We've also seen the establishment of State-owned Enterprises and Crown owned companies, which have resulted in ambiguity about what agencies are covered by the Archives Act. The Bill addresses this – it provides a broad definition of public office and a mechanism to encompass any future governance models.

This Bill creates a recordkeeping framework that will ensure: public records are managed appropriately until their authorised disposal (eg transfer to Archives New Zealand for permanent preservation or destruction) that there is broad coverage of the activities of government, and that public archives will be accessible transparent processes that give the government and the public confidence that the evidence of governments’ actions, contained in public records, is properly managed The policy for local authority records is similar to the framework for central government but will reflect their community focus and autonomy from central government.

This means that local authorities are not subject to the reporting or auditing requirements of the Bill. Key Provisions The Bill confirms the duty of the Chief Archivist to exercise leadership in recordkeeping in public offices and in the management of public archives in New Zealand.

The Bill continues the authority of the Chief Archivist to decide which government records may be destroyed or otherwise disposed of, and confirms independence from ministerial directive in discharging this duty. The Bill will apply across the broad public sector, to include not only public service departments but will also encompass tertiary institutions, state schools, DHBs, and other Crown entities, SOEs and Officers of Parliament, amongst others.

The Bill provides a broad definition of records and confirms the inclusion of electronic records and non-textual media. The Bill recognises that there is legitimate public interest in decisions made about recordkeeping in government. The Bill establishes an Archives Council, which will advise the Minister on archive and recordkeeping matters.

Two members of this Council must have knowledge of tikanga Mâori to ensure that Mâori views are taken into account. There are increased consultation expectations imposed on the Chief Archivist, including a requirement for public comment to be sought on disposal recommendations. The Bill continues the role of the Chief Archivist in protecting and providing access to government records that have long-term value and need to be kept permanently as archives. Such archives must come under the Chief Archivist’s control after 25 years, but this can happen earlier by agreement.

The right of the public to inspect such archives free of charge is confirmed. Where there are reasons for controlling access to public archives, such as protection of privacy, this is protected and the public office that transferred the archives will make decisions on access according to relevant legislation, such as Official Information Act and Privacy Act.
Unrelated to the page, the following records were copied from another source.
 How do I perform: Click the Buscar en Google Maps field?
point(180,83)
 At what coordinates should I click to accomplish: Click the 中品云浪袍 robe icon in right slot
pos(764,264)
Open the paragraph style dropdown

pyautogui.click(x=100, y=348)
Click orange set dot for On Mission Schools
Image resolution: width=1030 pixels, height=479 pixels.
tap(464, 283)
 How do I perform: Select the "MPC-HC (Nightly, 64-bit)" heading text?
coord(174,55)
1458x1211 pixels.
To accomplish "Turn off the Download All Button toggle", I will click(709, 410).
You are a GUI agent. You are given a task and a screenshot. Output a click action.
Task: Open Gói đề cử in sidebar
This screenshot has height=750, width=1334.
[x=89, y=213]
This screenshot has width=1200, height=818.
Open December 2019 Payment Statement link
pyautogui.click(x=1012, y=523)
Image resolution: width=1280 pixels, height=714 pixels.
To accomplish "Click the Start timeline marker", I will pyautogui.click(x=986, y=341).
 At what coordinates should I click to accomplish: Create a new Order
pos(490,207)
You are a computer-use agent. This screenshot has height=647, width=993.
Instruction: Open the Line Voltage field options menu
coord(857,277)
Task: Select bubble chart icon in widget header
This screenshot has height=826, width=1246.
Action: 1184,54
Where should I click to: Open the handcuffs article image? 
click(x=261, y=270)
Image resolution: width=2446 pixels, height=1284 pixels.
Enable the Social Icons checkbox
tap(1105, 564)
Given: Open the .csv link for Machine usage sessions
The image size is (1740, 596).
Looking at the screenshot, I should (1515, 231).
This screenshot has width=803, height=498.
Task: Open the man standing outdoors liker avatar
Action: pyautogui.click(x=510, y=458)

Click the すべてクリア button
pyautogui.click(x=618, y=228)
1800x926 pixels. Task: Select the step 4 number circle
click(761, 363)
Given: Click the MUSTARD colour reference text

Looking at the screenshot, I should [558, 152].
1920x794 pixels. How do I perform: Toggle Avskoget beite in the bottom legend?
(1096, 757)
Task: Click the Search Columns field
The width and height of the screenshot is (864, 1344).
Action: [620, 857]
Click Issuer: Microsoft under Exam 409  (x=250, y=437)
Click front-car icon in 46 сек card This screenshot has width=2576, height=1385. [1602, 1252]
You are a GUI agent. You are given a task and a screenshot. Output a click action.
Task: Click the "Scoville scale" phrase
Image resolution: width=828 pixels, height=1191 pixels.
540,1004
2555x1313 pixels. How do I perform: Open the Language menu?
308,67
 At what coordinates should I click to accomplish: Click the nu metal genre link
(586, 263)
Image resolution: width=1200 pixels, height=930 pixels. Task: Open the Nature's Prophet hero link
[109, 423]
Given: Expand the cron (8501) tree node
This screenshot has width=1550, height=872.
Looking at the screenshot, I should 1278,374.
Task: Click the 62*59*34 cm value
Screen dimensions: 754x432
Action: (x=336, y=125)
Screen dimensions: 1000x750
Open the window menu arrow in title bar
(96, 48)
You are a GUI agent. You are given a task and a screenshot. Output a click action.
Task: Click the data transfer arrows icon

There will be occasions where public archives are better kept by the office that created them, for example some specialised electronic records.

The Bill is flexible enough to allow these arrangements, while ensuring the archives are protected according to standards set by the Chief Archivist. Disposal decisions made under the Archives Act will remain valid through a transition provision. The will also apply to access decisions and other arrangements made for the transfer of archives to Archives New Zealand and these also continue as if they were made under the provisions of the Bill. The Bill confirms that the Chief Archivist has a role in fostering archival capacity within the community and in facilitating access to archives.

The Bill sets the context in which the Treaty of Waitangi is to apply in public recordkeeping and specifies what actions need to be undertaken in order to comply. I commend the Bill to the House.